**Your goal**
Copy out the biography of Alec Karakatsanis below word for word, in full.

**Source**
▼

Alec Karakatsanis (born November 7, 1983) is an American civil rights lawyer, social justice advocate, co-founder of Equal Justice Under Law, and founder and Executive Director of Civil Rights Corps, a Washington D.C. impact litigation nonprofit. Karakatsanis' recent work has targeted the American monetary bail system. Karakatsanis' stated interests are in ending American mass incarceration, drug crimes, surveillance, the death penalty, immigration laws, war, and inequality. He also opposes copaganda.

In 2016, Karakatsanis was awarded the Stephen B. Bright Award by Gideon's Promise and the Trial Lawyer of the Year Award by Public Justice. In explaining their rationale, Public Justice declared Karakatsanis to be "setting the precedent for a new era of criminal justice reform in the age of mass incarceration."

Education and career

Karakatsanis graduated from Yale College in 2005 with a degree in Ethics, Politics, & Economics. He enrolled immediately at Harvard Law School, where he was a Supreme Court Chair of the Harvard Law Review, and graduated with a J.D. in 2008. After law school, Karakatsanis worked as a federal public defender in Alabama and then in the Special Litigation Division of the Public Defender Service for the District of Columbia for several years. Karakatsanis founded Equal Justice Under Law with fellow Harvard Law School classmate Phil Telfeyan in 2014, but later split to found Civil Rights Corps in 2016. Numerous U.S. media outlets have featured Karakatsanis' work, including The New Yorker, Huffington Post, The Washington Post, The Marshall Project, and The New York Times.

▲

**Dataset entries**
▼

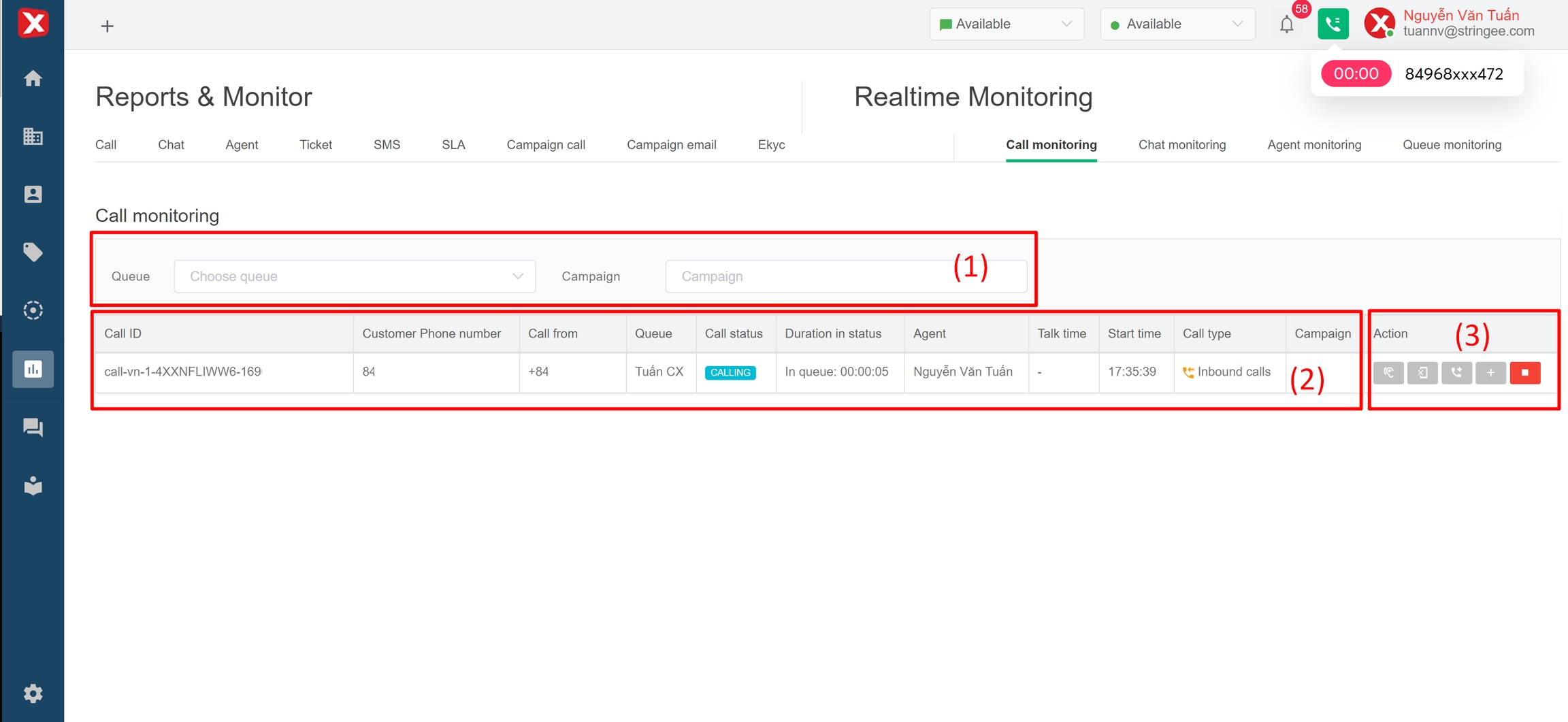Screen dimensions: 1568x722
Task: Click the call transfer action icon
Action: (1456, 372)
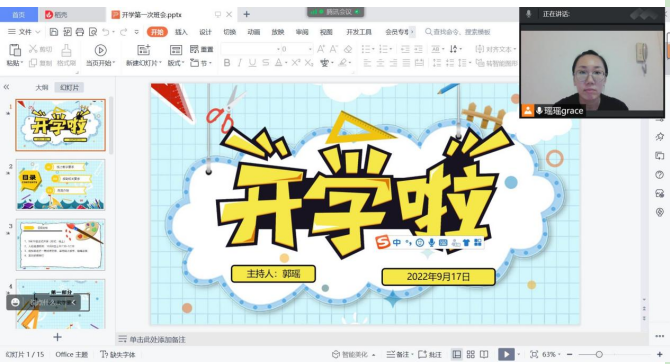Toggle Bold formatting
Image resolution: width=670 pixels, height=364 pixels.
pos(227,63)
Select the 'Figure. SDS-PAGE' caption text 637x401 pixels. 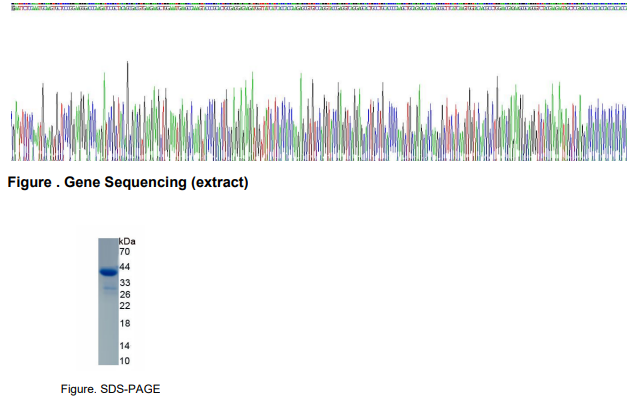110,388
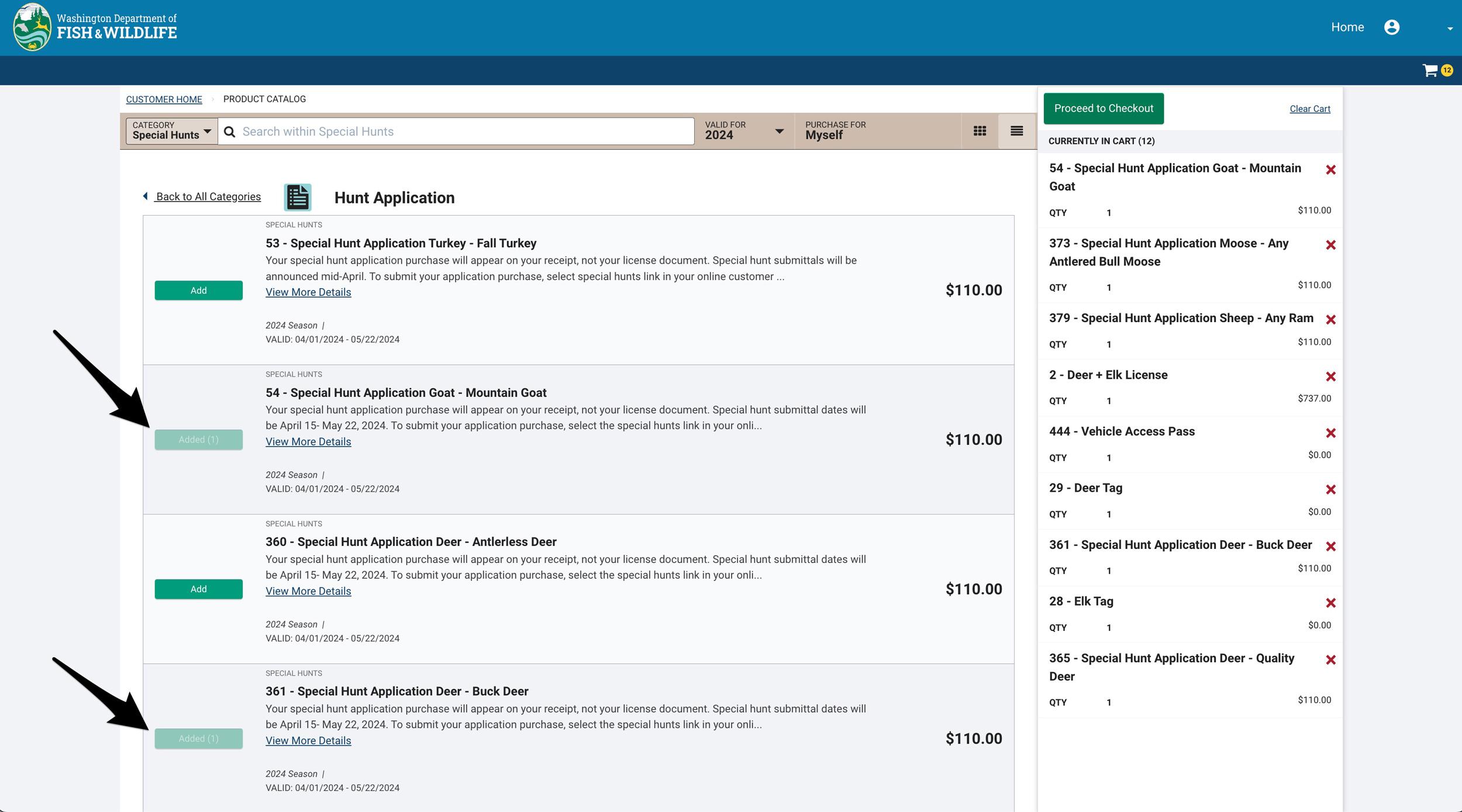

▲

**Result below**
Alec Karakatsanis (born November 7, 1983) is an American civil rights lawyer, social justice advocate, co-founder of Equal Justice Under Law, and founder and Executive Director of Civil Rights Corps, a Washington D.C. impact litigation nonprofit. Karakatsanis' recent work has targeted the American monetary bail system. Karakatsanis' stated interests are in ending American mass incarceration, drug crimes, surveillance, the death penalty, immigration laws, war, and inequality. He also opposes copaganda.

In 2016, Karakatsanis was awarded the Stephen B. Bright Award by Gideon's Promise and the Trial Lawyer of the Year Award by Public Justice. In explaining their rationale, Public Justice declared Karakatsanis to be "setting the precedent for a new era of criminal justice reform in the age of mass incarceration."

Education and career

Karakatsanis graduated from Yale College in 2005 with a degree in Ethics, Politics, & Economics. He enrolled immediately at Harvard Law School, where he was a Supreme Court Chair of the Harvard Law Review, and graduated with a J.D. in 2008. After law school, Karakatsanis worked as a federal public defender in Alabama and then in the Special Litigation Division of the Public Defender Service for the District of Columbia for several years. Karakatsanis founded Equal Justice Under Law with fellow Harvard Law School classmate Phil Telfeyan in 2014, but later split to found Civil Rights Corps in 2016. Numerous U.S. media outlets have featured Karakatsanis' work, including The New Yorker, Huffington Post, The Washington Post, The Marshall Project, and The New York Times.